With the world focusing on climate change, more and more people are looking for ways to reduce their carbon footprint. The way to do this is to switch to a low-carbon economy, and much of the developed world are doing just that. Solar energy is a perfect example of an eco-friendly, low-carbon industry. As the world turns its attention to renewable energy and green jobs, Virginia must adapt its economy to take advantage of this new paradigm shift.
The Rise of the Solar Industry In Virginia
Over the last few years, the solar industry has boomed in Virginia, emerging as a significant economic force in the state. In 2016, Virginia’s solar power industry boasted 146 new jobs, an increase of 28% from the year before. This was matched by an increase in average hourly earnings, climbing 13% year-on-year to $25.56.
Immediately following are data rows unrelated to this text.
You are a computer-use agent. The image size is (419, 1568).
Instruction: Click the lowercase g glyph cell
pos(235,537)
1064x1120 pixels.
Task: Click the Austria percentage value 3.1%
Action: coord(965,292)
These figures point to a potentially bright future for the state’s growing solar power industry. However, while solar energy represents an opportunity for thousands of Virginians, it’s also created significant challenges for the state. There is considerable competition for jobs in the industry, and much of the available work is seen as low-skilled, low-paying jobs that don’t require a degree.
Green Energy And The Skills Shortage
While the solar industry has benefited from a surge in demand for low-carbon energy, the state as a whole has not seen the same level of employment opportunities. The bulk of the new jobs have been created in rural areas, where the industry has made the most inroads. Meanwhile, there has been a notable skills shortage in the state, with hundreds of people now looking for jobs in the solar industry each month. In fact, in some areas, such as commercial installation, there has been a shortfall of 500 potential employees a month.
This is something that the state’s economic development teams will need to work hard to address if they want to ensure that all Virginians benefit from the state’s new green economy. Without a significant increase in the number of graduate-level jobs, the rural areas of the state will continue to lose out to the more established cities, where skilled jobs in solar energy are already in high demand.